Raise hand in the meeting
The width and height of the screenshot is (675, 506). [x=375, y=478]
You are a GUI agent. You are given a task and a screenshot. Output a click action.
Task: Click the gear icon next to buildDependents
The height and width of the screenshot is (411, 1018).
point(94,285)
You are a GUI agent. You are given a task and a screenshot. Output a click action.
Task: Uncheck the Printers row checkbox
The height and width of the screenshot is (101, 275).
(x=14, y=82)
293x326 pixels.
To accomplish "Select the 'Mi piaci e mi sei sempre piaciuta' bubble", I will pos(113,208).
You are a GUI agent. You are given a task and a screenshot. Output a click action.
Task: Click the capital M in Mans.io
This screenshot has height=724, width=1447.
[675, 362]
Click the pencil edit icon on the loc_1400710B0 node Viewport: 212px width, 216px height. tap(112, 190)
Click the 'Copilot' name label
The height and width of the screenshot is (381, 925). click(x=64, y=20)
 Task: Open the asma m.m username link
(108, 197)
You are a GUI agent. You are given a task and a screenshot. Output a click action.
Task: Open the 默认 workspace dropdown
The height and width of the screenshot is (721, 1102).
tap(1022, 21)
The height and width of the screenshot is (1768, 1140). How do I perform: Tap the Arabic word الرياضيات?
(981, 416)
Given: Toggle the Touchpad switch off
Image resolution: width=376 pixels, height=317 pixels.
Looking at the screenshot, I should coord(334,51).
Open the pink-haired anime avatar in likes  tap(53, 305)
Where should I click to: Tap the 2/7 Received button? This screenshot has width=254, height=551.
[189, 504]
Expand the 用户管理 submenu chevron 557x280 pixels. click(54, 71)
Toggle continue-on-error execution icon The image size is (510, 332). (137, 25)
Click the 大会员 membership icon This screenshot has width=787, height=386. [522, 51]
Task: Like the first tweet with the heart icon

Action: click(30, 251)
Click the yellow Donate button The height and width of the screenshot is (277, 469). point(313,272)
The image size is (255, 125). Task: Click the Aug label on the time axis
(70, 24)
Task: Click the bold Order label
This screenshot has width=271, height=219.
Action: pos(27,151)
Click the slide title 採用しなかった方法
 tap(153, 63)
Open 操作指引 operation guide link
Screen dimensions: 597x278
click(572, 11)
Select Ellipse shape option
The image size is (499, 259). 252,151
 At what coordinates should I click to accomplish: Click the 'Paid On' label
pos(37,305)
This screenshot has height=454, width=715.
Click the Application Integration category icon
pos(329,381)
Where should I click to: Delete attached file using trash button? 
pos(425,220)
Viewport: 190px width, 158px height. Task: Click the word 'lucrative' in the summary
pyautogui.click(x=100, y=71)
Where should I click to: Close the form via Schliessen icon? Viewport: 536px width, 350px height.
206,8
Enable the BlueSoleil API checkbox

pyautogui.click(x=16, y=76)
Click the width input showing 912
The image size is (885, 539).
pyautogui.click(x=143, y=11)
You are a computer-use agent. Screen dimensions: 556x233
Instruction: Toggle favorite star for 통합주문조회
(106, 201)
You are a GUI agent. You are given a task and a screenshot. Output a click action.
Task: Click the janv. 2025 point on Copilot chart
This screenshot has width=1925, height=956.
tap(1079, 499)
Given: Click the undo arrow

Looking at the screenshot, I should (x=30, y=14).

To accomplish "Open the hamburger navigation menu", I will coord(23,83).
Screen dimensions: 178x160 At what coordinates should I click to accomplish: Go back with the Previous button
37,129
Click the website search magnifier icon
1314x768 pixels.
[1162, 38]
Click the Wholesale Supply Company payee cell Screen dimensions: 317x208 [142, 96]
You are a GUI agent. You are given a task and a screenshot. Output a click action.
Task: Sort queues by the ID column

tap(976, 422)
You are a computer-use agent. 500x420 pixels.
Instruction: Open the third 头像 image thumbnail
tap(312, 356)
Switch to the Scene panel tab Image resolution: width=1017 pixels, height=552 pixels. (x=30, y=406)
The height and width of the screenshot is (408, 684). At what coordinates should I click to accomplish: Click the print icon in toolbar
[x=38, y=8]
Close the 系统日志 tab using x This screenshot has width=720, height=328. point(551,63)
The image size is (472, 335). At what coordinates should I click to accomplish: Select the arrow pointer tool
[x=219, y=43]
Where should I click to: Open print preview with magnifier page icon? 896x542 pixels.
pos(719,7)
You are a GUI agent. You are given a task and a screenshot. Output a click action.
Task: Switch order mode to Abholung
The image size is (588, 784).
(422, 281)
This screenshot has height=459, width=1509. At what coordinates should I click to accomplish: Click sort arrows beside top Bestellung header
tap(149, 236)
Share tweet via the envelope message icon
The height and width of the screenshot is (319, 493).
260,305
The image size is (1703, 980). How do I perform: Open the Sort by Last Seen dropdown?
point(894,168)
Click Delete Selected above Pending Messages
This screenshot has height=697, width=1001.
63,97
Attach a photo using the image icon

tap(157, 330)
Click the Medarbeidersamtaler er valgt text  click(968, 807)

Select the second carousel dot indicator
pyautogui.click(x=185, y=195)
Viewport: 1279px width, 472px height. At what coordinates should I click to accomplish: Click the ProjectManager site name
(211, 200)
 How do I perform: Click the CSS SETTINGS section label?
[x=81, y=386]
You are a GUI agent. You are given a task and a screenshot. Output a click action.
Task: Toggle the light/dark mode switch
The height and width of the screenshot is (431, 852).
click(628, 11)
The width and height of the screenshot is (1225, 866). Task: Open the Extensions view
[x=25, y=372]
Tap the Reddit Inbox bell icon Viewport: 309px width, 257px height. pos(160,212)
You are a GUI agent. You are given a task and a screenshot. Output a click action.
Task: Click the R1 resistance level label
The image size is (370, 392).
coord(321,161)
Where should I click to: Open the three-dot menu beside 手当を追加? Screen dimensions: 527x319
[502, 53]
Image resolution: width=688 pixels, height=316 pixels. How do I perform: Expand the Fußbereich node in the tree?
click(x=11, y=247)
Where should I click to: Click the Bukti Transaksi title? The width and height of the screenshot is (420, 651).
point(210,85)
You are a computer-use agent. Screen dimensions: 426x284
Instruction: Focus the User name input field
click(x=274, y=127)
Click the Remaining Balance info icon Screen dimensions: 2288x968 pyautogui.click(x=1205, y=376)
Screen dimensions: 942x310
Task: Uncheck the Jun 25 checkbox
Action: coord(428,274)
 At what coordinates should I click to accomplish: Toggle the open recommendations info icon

====================

- _What to work on_
Please collect every row containing the word "with" and copy each one in full.

- _Answer to this task_
Task: Like the first tweet with the heart icon
Screen dimensions: 178x160 At what coordinates should I click to accomplish: Go back with the Previous button
Where should I click to: Open print preview with magnifier page icon? 896x542 pixels.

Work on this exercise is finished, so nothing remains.